The Double Diamond: The Product Manager’s Secret Weapon for Building the Right Things
In the fast-paced world of product management, the pressure to “just ship it” is relentless. Stakeholders have “innovative” ideas, engineers want to start coding, and customers are asking for a laundry list of features.
The biggest risk a Product Manager (PM) faces isn’t building a product that doesn’t work; it’s building a product that works perfectly but nobody actually wants.
This is where the Double Diamond framework comes in. It’s a visual map for the design and development process that forces you to fall in love with the problem before you ever touch a line of code.
What is the Double Diamond?
Developed by the British Design Council in 2005, the Double Diamond is divided into four stages: Discover, Define, Develop, and Deliver.
The “shape” of the diamond is the most important part. It represents two cycles of Divergent and Convergent thinking.
- Divergent thinking (Opening up): You explore as many possibilities as possible. No idea is too “out there,” and no data point is too small. You are expanding your horizon.
- Convergent thinking (Narrowing down): You take all those messy ideas and data points and start making hard choices. You filter, prioritize, and focus on the single most impactful path forward.

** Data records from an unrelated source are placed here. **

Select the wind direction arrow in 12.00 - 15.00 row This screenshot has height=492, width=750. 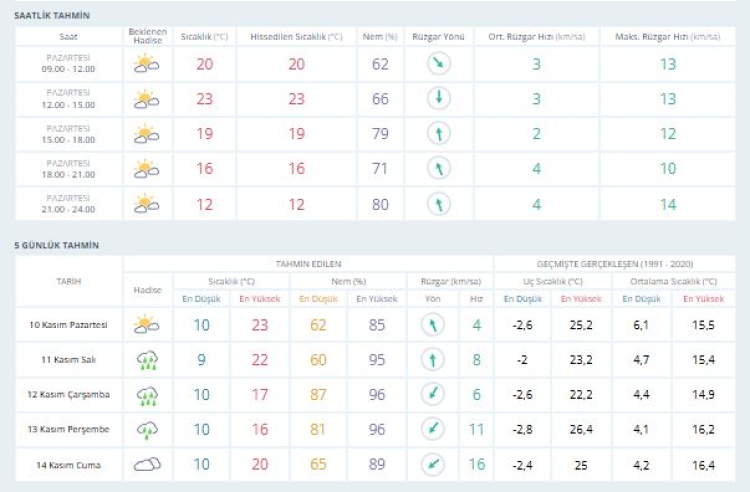click(x=437, y=99)
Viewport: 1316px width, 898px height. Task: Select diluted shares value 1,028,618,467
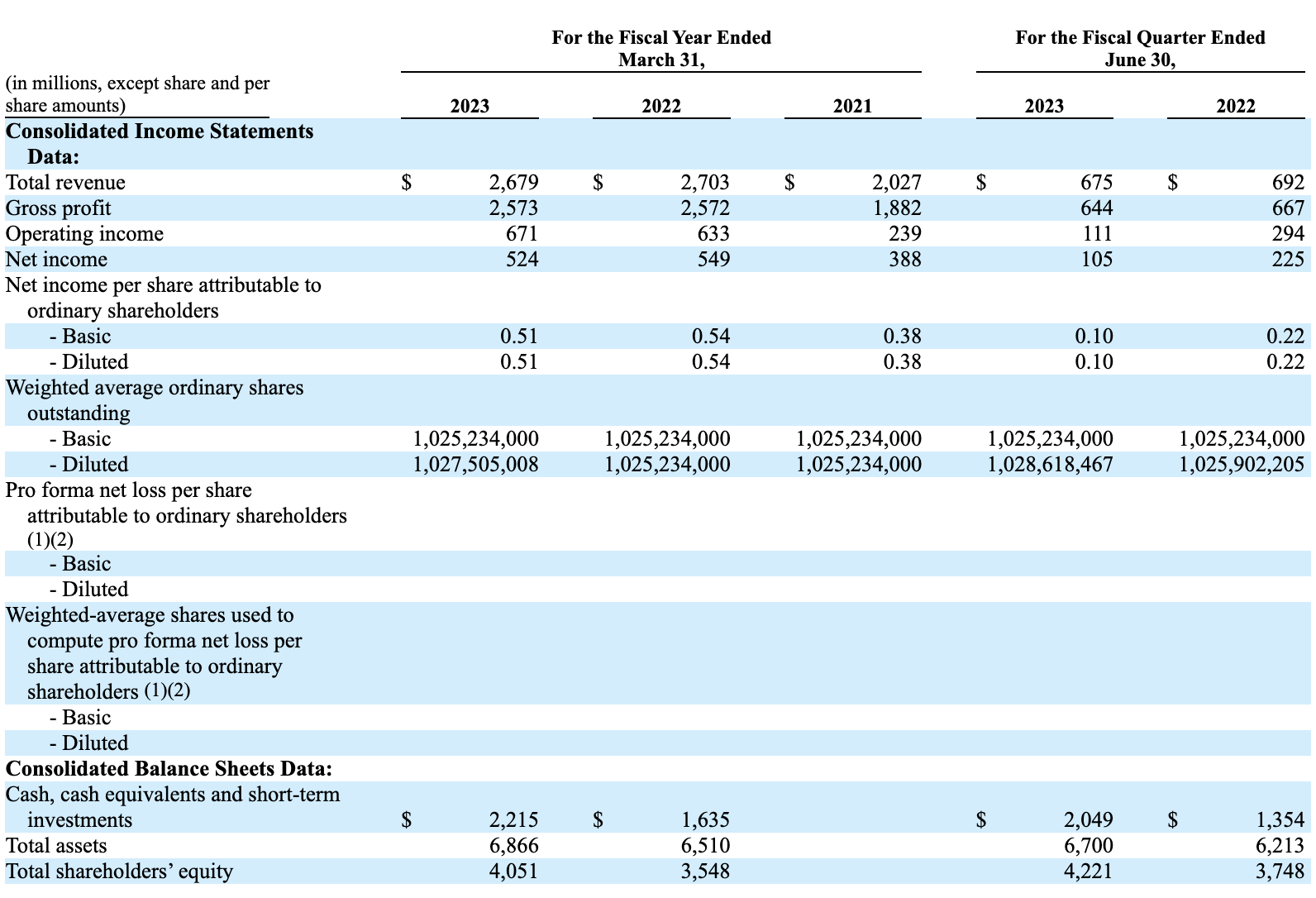pyautogui.click(x=1050, y=465)
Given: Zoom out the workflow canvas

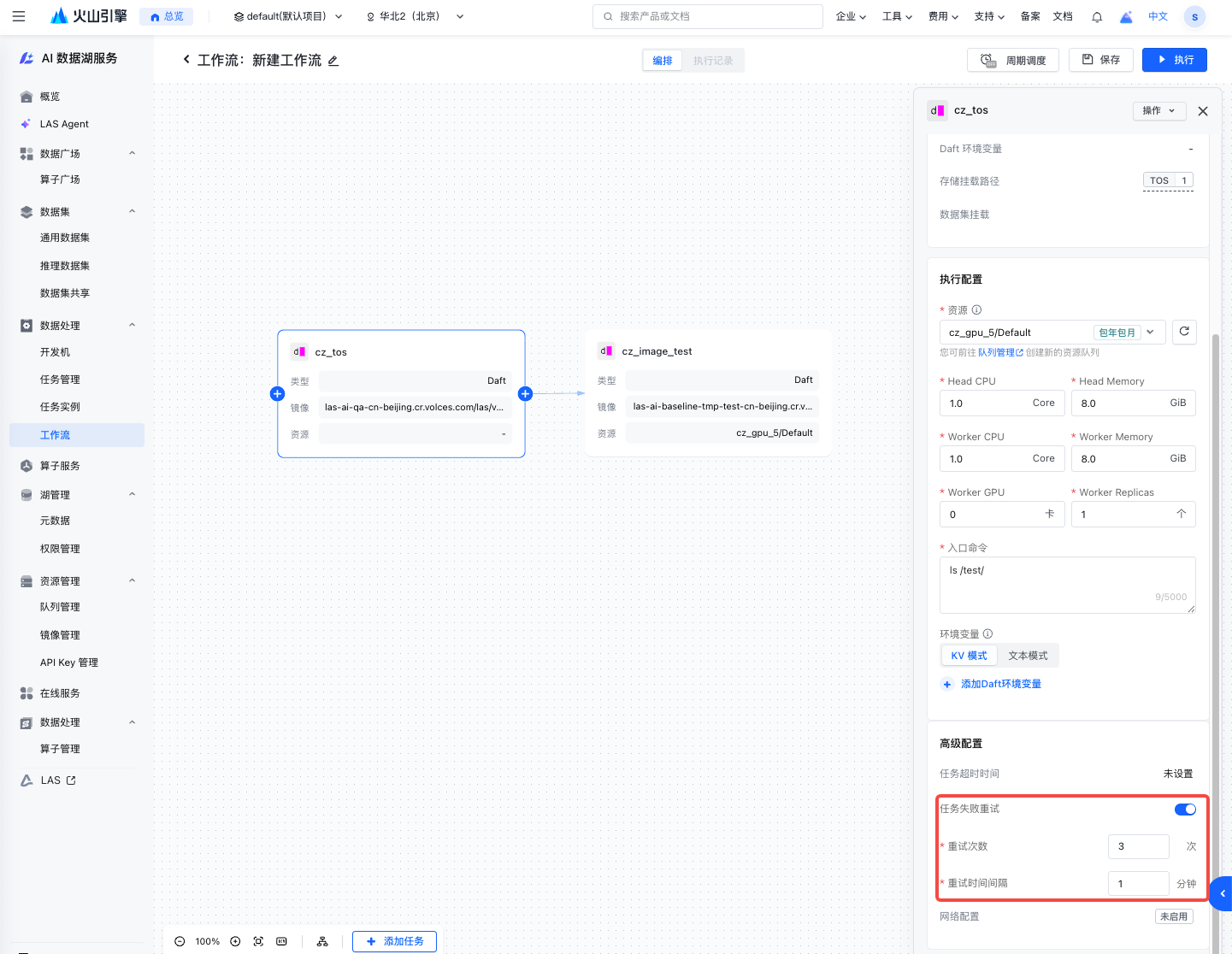Looking at the screenshot, I should click(180, 941).
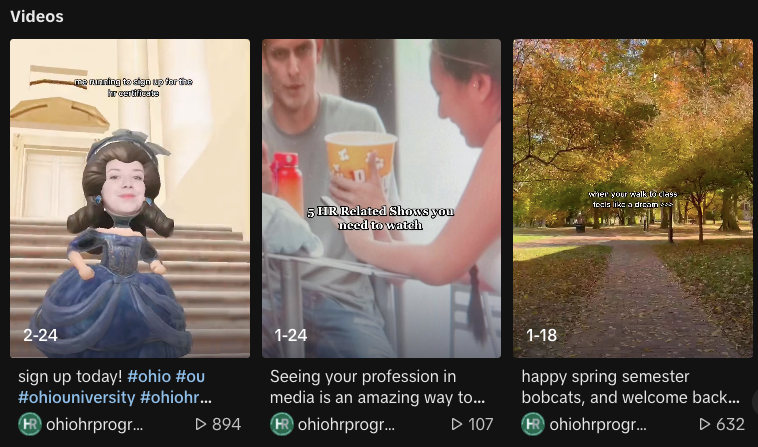Image resolution: width=758 pixels, height=447 pixels.
Task: Click HR avatar icon under second video
Action: click(281, 424)
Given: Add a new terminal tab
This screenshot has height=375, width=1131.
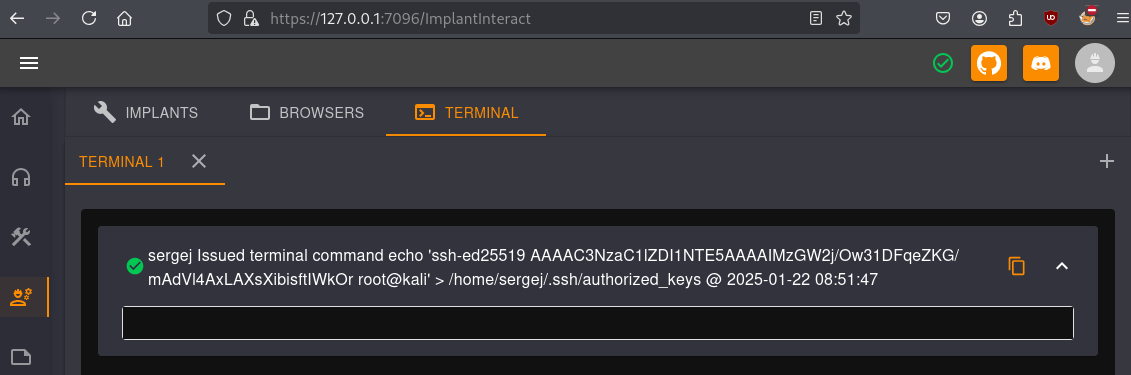Looking at the screenshot, I should [1106, 162].
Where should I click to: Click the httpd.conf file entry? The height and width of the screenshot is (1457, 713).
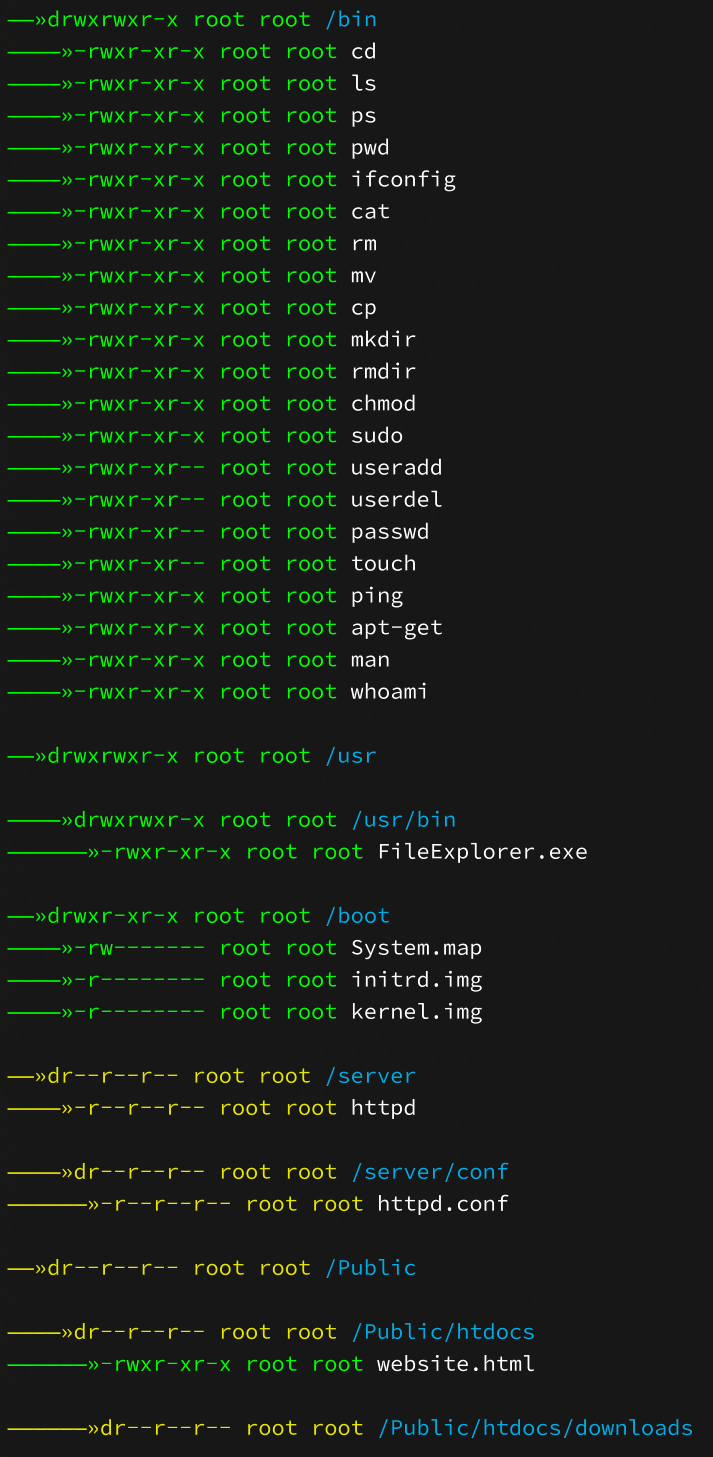[442, 1204]
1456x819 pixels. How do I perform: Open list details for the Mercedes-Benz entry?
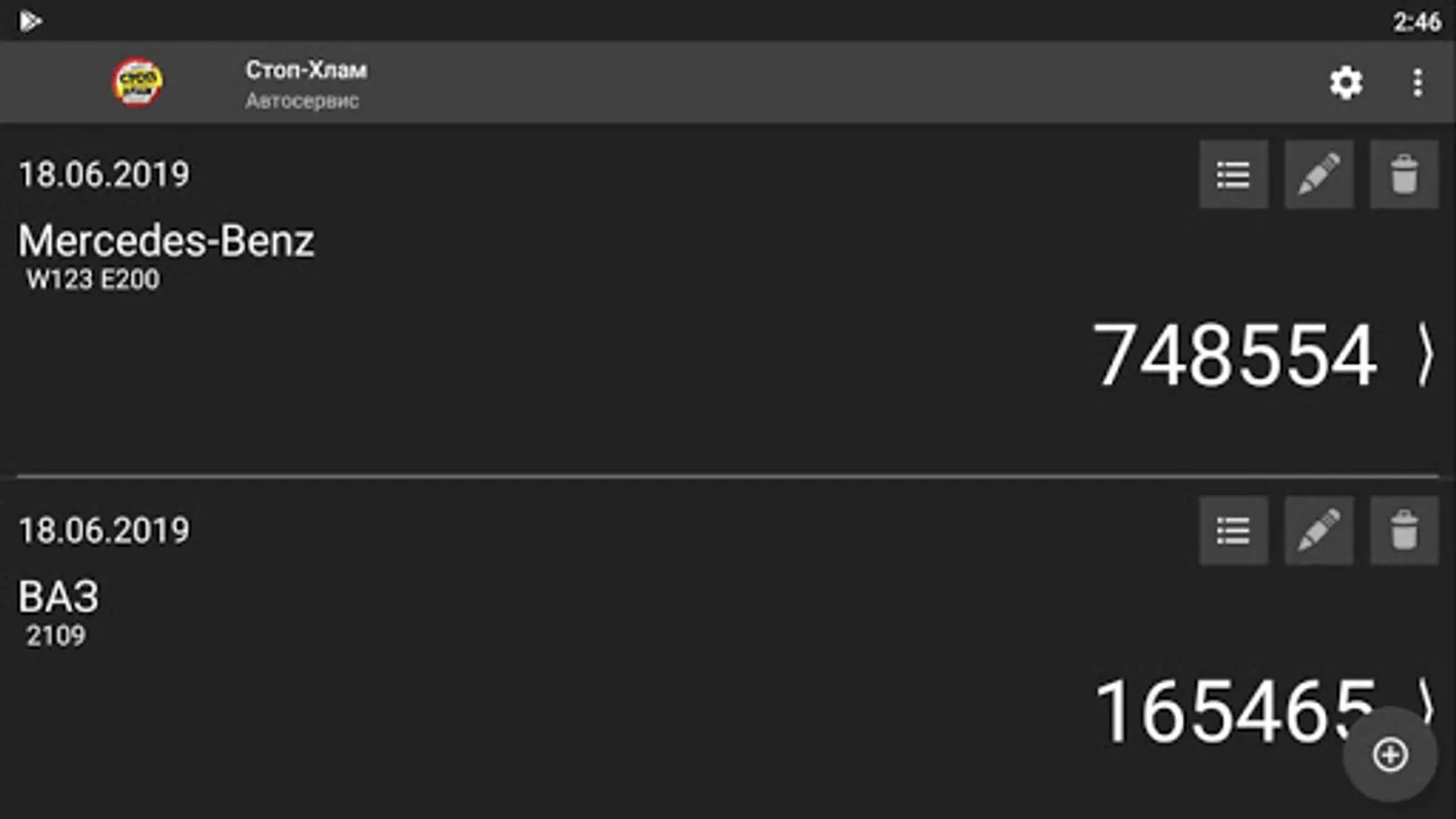pos(1233,175)
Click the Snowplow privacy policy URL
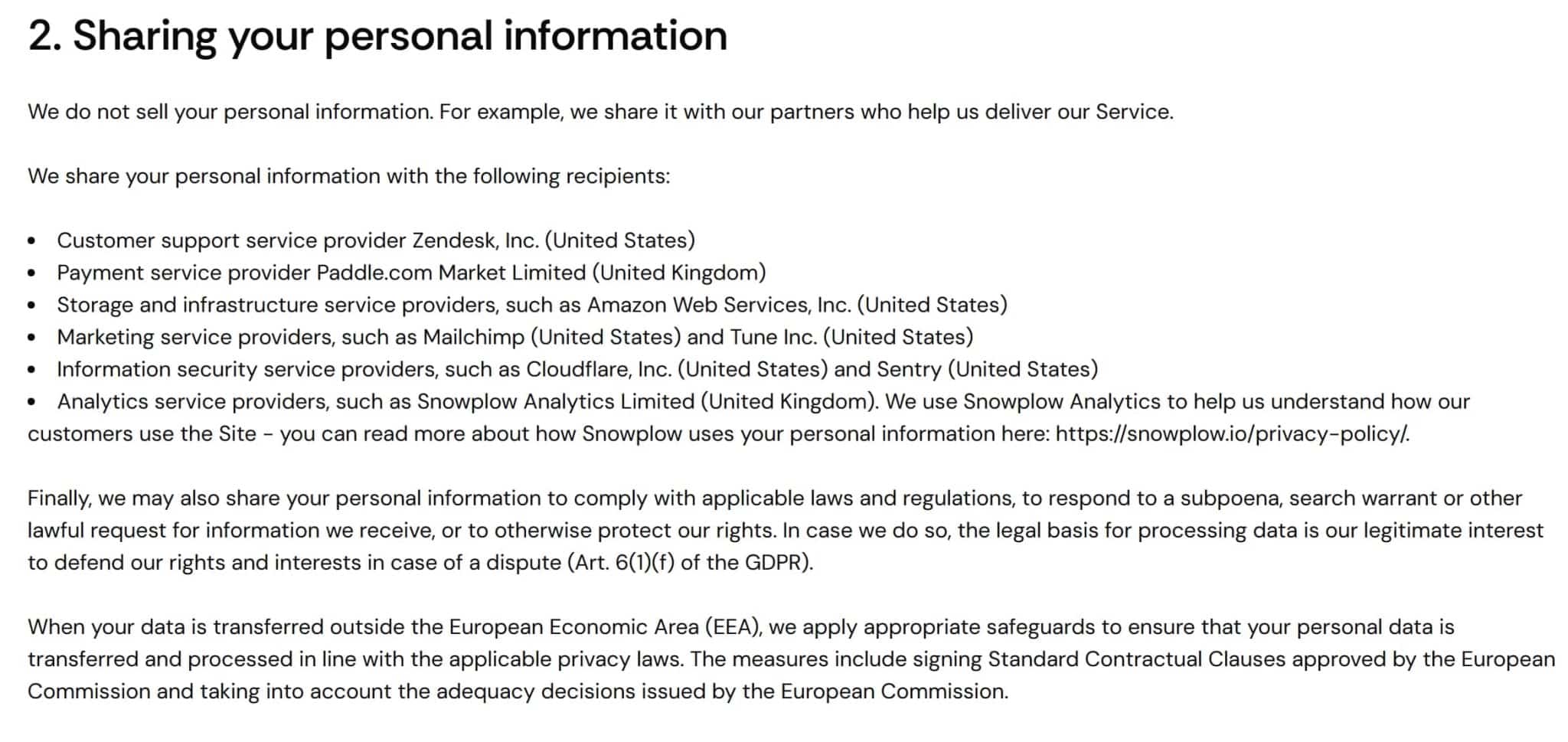The image size is (1568, 742). pos(1231,434)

Diamond 1: Solving the Right Problem
The first diamond is all about Discovery and Definition. In many ways, this is the most critical phase for a PM. If you get this wrong, the rest of the work is a waste of company resources.
1. Discover (Diverge)
You start with a “General Problem” or a hunch. For example: “Our user retention is dropping.” Instead of guessing why, you go wide. You look at Mixpanel or Amplitude data, you run heatmaps, and—most importantly—you talk to users. You aren’t looking for solutions yet; you are looking for pain points, frustrations, and behaviors.
2. Define (Converge)
Now, you have a mountain of messy feedback. The “Define” phase is where you play detective. You look for patterns. You might find ten reasons why retention is dropping, but the data shows that 70% of users quit because the onboarding process takes more than five minutes.
You end this phase with a Problem Statement.
“Users are dropping off because the initial setup requires too much manual data entry, leading to ‘onboarding fatigue’ before they see the product’s value.”
Diamond 2: Solving the Problem Right
Now that you know exactly what the monster looks like, it’s time to kill it. This is the Design and Implementation phase.
3. Develop (Diverge)
The PM brings the engineers and designers into the room. You brainstorm.
- Can we use an API to auto-fill the data?
- Can we skip this step and let them do it later?
- Can we use a “wizard” interface?
You create wireframes, low-fidelity prototypes, and “crazy 8s” sketches. You are exploring the “Solution Space.”
4. Deliver (Converge)
Finally, you narrow it down. You pick the solution that is technically feasible, viable for the business, and most usable for the customer. You build an MVP (Minimum Viable Product), test it with a small group of users, gather the feedback, and then—finally—ship the polished version.
Putting it Into Practice: Two Real-World Examples
Example 1: The “Abandoned Cart” Crisis (E-commerce)
- Discover: A PM at a fashion retailer sees that 65% of users add items to their cart but never buy. They run surveys and find users complain about “hidden costs,” “slow shipping,” and “too many forms.”
- Define: After looking at the data, the PM realizes the “Shipping Calculator” only appears at the very last step. The Problem: Users feel “tricked” by the final price including shipping.
- Develop: The team ideates: Free shipping over $50? A real-time shipping estimator on the product page? A flat-rate shipping banner?
- Deliver: They A/B test a “Shipping Estimator” on the product page. Conversions jump by 12%. They roll it out to all users.
Example 2: The “Ghost Town” Feature (SaaS)
- Discover: A PM for a project management tool notices that the “Team Chat” feature is barely being used. They interview power users and find they still use Slack or WhatsApp for quick chats.
- Define: The interviews reveal the built-in chat is too “formal”—it feels like sending an email, and there’s no notification system. The Problem: The chat lacks the “instant” feel required for quick team syncs.
- Develop: Ideas include: Adding “typing” indicators, push notifications, emoji reactions, or even a Slack integration.
- Deliver: They decide to implement push notifications and a “Compact View.” Engagement with the feature triples within the first month.
The PM’s Takeaway
The Double Diamond is a reminder that thinking is just as important as doing. As a PM, your job is to be the guardian of the diamonds. When a stakeholder tries to force a solution on you in the middle of the “Discover” phase, you use this framework to pull them back. By staying disciplined and following the process, you ensure that every feature you ship actually moves the needle for your users and your business.